Biological effects of preeclampsia on the developing brain support a causal role for preeclampsia in neurodevelopment. Neuroimaging of children exposed to preeclampsia shows differences in regional brain volumes, abnormal connectivity, and decreased cerebral vasculature.34,35 In addition, the retina, which is a contiguous component of the central nervous system, is less well vascularized in those exposed to preeclampsia.36 Because abnormal vascular growth and function are central to the proposed pathogenesis of preeclampsia, it is reasonable to hypothesize that the fetus may also be affected by abnormal angiogenesis. In particular, levels of soluble fms-like tyrosine kinase 1 (sFlt-1), a decoy receptor for the proangiogenic placental growth factor and vascular endothelial growth factor, are elevated in mothers with preeclampsia throughout pregnancy and in cord blood of neonates at delivery.7,37,38 Induction of sFlt-1 expression produces a preeclampsia phenotype in rodent models, and an early human clinical trial suggests removal may improve maternal hypertension and end-organ function and prolong pregnancy, supporting a causative role in the development of preeclampsia.39,40,41 Increased sFlt-1 may in turn cause abnormal angiogenesis in the fetus by decreasing available circulating levels of placental growth factor.42,43 Investigation of possible brain vasculature abnormalities in patients with neurodevelopmental disorders, as well as evidence of any associations between proangiogenic and antiangiogenic factor levels in neonates and abnormal neurodevelopment, would help validate these proposed mechanisms.
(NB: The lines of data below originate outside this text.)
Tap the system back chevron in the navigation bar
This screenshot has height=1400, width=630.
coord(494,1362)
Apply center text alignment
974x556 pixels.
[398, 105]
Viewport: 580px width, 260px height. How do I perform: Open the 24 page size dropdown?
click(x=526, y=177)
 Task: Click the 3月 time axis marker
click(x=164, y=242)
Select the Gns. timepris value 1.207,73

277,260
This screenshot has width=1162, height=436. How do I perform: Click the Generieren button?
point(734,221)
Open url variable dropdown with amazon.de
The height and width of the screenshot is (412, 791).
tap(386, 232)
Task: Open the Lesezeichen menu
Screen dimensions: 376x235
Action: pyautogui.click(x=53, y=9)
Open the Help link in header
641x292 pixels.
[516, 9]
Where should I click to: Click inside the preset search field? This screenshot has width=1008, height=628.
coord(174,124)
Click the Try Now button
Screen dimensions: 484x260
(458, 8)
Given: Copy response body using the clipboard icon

Similarly, preeclampsia is associated with maternal inflammation. Biological markers of inflammation during pregnancy might help to support the hypothesized connection between maternal inflammation and neurodevelopmental outcomes in offspring.19
Limitations
In summary, our ascertainment of exposures and outcomes may have been limited to more severe cases; however, these cases are more likely to be biologically and clinically significant. Future studies may also be able to better characterize possible associations between preeclampsia and subtypes of neurodevelopmental disorders. We also did not have information on the duration of a child’s intrauterine exposure to preeclampsia. Finally, unmeasured confounding may bias our effect estimates, although the degree of this bias would have to be quite large to eliminate our observed associations.
Conclusions
We provide prospective, population-based evidence that maternal preeclampsia is associated not only with an increased risk for cerebral palsy in offspring but also with adverse neurodevelopment across a number of neurobehavioral domains, even with the milder form of preeclampsia found among term births. Exploration of the molecular mechanisms underpinning this association may uncover targets for prenatal screening or intervention that could benefit the health of the child.